Some tasks that I am not hearing when it comes to securing IIS 6.0 include using tools to republish the site on a regular basis and moving the actual content to servers inside the LAN. If your site is defaced by some incredibly industrious hacker, you can write right back over it with your approved content using several different applications or home grown scripts. The hacker gets the joy of defacing your site for a few minutes and *poof* it is right back to the way it should be in a matter of moments. they can’t even brag to their friends that they did it because it is back to normal so quickly. One of my favorite methods of securing content and applications is to have the actual content and the application data inside the LAN. The server can sit in the DMZ, but we can use the features of IIS to redirect requests for content and data back through the inside firewall to internal servers. Even if the IIS server is somehow compromised, they still don’t have access to the data in many cases.

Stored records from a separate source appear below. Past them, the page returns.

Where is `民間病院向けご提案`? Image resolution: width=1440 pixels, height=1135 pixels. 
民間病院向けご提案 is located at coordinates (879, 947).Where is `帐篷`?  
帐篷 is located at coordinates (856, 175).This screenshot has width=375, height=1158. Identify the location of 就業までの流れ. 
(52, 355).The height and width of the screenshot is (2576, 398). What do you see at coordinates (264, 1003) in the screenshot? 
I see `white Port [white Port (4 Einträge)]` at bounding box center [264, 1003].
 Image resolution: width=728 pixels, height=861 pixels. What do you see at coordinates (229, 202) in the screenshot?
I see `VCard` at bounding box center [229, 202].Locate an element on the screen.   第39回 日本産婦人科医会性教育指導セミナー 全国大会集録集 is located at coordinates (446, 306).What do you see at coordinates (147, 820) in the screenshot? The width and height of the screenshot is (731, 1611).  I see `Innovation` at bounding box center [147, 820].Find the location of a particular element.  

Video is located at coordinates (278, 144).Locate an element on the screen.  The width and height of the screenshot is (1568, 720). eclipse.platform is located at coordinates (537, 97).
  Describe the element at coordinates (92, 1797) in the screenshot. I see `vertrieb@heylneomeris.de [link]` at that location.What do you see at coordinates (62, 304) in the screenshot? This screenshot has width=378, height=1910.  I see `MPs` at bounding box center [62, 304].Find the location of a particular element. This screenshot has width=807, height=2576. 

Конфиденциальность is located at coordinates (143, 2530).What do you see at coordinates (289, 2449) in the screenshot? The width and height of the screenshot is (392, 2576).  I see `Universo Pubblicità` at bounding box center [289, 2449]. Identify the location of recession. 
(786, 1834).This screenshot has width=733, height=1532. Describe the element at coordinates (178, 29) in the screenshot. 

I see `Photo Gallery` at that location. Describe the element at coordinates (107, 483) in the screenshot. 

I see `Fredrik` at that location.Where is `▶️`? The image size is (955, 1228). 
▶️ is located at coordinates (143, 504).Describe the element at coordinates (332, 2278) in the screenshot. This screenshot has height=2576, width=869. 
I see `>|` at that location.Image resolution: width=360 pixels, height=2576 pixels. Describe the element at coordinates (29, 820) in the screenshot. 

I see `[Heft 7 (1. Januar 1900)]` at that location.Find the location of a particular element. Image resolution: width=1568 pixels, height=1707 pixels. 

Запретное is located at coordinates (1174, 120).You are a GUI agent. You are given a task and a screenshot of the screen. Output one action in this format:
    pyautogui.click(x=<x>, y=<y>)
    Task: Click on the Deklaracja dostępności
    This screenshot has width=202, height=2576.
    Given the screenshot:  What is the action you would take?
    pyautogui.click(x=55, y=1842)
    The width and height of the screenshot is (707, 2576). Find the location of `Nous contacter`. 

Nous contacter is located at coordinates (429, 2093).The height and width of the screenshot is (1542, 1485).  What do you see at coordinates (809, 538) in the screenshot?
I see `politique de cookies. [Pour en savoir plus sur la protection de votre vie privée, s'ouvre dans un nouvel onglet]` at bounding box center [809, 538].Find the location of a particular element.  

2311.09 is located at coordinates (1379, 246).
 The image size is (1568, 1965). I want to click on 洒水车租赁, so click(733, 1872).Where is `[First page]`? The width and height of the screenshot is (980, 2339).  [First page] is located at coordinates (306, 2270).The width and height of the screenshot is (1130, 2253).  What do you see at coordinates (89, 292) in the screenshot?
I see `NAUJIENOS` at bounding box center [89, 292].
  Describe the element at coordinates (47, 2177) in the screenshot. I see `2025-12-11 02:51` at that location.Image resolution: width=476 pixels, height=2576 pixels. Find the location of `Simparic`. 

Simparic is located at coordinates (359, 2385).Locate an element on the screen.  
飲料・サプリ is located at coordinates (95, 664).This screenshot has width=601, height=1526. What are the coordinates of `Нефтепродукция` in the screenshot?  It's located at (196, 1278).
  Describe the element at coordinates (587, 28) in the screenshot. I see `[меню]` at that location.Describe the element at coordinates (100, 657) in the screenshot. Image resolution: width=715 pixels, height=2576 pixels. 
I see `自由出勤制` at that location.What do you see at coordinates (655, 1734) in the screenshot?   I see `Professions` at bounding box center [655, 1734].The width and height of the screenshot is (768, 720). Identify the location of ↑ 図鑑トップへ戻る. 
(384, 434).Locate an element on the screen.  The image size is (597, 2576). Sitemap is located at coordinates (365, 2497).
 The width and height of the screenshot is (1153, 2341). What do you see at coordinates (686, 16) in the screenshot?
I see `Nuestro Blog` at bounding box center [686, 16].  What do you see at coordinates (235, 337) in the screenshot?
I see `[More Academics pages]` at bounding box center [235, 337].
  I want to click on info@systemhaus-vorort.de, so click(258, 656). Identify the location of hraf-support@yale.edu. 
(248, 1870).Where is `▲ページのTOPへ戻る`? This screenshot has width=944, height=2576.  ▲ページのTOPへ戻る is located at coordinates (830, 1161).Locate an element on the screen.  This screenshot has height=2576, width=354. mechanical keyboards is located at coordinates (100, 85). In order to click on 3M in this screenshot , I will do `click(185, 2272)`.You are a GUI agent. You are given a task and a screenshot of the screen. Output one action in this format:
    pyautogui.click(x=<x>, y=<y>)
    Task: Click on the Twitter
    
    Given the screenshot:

Security really isn’t that difficult to implement. I think the key is to keep the basic security concepts in mind when designing your IIS 6.0 solution. Don’t allow more access than is required to view the content or run the applications. Don’t allow developers any access to the production box. After all, they are supposed to develop in a development environment, test in a test environment and then turn it over to the systems engineer to deploy the final solution in a production environment. Keep in mind the many different levels of security available to you. Watch the site constantly (or monitor it using good products) and be prepared to repair as necessary. Work closely with the others involved such as the network team and the end users to make sure we do everything we can to keep the solution secure.

By the way, I didn’t even talk about SSL yet.